Begin

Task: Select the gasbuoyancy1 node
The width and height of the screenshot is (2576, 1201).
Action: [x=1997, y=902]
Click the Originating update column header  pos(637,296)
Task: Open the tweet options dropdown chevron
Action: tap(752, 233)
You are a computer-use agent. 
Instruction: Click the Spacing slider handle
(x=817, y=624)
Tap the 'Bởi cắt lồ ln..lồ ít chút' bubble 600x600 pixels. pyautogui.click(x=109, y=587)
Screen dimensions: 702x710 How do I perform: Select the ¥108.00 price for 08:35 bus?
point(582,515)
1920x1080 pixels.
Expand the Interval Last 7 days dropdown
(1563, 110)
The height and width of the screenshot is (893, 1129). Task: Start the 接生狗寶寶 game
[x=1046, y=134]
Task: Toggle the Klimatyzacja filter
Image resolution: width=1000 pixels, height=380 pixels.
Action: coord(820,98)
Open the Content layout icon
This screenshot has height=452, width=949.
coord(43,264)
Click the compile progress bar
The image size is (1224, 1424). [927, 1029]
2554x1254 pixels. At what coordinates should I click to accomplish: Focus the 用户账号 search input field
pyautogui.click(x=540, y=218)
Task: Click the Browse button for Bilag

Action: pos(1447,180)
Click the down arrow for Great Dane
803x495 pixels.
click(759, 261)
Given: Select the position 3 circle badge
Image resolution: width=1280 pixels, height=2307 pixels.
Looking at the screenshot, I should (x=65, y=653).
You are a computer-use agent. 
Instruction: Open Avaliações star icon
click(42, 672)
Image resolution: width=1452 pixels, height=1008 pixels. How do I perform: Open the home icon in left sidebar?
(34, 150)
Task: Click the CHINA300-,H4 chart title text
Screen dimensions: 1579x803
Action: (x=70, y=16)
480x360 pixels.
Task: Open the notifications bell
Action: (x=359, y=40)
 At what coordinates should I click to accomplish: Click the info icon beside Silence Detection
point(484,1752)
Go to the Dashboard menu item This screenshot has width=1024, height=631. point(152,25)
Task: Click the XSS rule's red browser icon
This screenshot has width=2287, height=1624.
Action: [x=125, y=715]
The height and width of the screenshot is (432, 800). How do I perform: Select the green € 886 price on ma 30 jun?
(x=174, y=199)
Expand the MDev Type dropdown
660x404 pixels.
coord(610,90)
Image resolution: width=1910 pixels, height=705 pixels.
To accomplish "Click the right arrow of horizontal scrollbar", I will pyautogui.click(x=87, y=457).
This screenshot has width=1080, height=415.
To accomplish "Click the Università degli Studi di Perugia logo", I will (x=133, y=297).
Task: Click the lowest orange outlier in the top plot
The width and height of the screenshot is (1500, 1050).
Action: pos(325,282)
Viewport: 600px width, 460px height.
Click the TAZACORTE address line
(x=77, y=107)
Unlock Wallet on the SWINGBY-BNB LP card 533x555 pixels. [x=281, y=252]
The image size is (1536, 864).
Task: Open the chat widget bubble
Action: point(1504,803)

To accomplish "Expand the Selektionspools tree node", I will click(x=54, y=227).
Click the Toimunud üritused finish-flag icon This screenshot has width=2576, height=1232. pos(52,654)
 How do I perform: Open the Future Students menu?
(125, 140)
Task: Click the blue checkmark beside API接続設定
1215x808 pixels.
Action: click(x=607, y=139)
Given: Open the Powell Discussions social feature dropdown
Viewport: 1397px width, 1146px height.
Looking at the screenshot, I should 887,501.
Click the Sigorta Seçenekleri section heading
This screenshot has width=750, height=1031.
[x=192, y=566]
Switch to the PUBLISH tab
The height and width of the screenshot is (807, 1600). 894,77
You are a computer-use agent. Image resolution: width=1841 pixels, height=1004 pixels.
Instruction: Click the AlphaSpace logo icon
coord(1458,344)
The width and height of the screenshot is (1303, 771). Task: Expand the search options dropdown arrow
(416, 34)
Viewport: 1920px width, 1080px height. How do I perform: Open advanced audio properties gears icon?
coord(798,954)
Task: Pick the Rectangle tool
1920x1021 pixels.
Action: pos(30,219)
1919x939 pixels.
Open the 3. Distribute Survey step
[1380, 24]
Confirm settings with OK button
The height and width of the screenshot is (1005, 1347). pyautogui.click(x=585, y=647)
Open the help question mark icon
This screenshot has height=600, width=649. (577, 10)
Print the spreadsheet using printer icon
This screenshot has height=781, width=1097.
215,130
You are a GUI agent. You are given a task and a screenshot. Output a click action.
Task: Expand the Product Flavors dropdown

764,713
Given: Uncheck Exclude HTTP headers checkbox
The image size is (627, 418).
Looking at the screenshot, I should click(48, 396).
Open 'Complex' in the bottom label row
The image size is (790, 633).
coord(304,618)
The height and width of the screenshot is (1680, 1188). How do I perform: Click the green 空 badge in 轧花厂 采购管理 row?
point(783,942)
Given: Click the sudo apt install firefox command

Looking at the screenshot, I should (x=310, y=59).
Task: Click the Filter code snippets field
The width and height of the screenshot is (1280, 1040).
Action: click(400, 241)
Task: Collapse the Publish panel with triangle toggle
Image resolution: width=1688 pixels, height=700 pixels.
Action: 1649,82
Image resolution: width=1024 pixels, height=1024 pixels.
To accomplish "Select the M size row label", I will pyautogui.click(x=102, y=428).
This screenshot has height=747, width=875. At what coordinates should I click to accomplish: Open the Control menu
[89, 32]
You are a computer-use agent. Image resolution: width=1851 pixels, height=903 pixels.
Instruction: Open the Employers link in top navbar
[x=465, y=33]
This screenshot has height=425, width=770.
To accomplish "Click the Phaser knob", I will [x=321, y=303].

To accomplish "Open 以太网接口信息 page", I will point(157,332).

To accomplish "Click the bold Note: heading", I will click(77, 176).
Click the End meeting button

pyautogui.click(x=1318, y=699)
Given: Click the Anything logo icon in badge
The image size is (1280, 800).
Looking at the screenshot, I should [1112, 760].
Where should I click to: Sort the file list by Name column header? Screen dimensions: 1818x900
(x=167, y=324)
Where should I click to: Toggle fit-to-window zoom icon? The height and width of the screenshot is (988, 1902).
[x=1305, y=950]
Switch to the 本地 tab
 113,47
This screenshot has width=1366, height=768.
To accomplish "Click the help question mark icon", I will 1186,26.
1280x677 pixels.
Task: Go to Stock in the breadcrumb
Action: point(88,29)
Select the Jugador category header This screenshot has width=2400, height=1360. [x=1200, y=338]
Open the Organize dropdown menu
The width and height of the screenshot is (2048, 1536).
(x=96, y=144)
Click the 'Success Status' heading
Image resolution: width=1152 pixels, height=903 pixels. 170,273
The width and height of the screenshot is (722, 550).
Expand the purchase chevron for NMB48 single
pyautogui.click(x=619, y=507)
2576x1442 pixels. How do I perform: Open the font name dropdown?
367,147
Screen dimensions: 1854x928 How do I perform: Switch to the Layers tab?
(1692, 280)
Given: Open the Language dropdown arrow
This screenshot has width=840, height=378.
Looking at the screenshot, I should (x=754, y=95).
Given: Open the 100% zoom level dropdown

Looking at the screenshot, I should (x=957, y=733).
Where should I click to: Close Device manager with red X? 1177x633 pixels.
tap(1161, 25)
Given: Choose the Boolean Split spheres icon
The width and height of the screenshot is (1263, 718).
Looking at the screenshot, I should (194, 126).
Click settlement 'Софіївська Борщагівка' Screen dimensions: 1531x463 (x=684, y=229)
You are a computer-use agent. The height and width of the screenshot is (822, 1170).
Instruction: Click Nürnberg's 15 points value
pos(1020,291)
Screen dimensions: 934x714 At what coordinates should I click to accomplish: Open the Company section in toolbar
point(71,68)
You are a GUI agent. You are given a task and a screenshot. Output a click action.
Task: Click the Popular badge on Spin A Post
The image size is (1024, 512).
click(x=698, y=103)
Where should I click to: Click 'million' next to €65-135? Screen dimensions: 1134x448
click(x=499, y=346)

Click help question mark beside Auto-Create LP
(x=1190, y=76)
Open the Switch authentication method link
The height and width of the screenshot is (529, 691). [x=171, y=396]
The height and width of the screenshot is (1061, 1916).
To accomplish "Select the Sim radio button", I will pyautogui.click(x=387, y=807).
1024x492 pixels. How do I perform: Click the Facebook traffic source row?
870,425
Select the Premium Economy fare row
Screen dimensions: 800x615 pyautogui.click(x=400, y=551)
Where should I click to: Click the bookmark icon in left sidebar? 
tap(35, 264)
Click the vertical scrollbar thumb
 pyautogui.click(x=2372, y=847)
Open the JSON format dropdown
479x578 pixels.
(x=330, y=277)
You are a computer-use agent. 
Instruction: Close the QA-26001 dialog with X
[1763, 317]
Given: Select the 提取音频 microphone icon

End

DIRECTION → Rewrite the entries starting with the line that contains "How do I perform: Open the Future" and going on through the line that contains "Action: click(x=607, y=139)", swapping "blue checkmark" for "green checkmark" and leaving everything else unchanged.

RESULT OF THIS EXERCISE →
 How do I perform: Open the Future Students menu?
(125, 140)
Task: Click the green checkmark beside API接続設定
1215x808 pixels.
Action: click(x=607, y=139)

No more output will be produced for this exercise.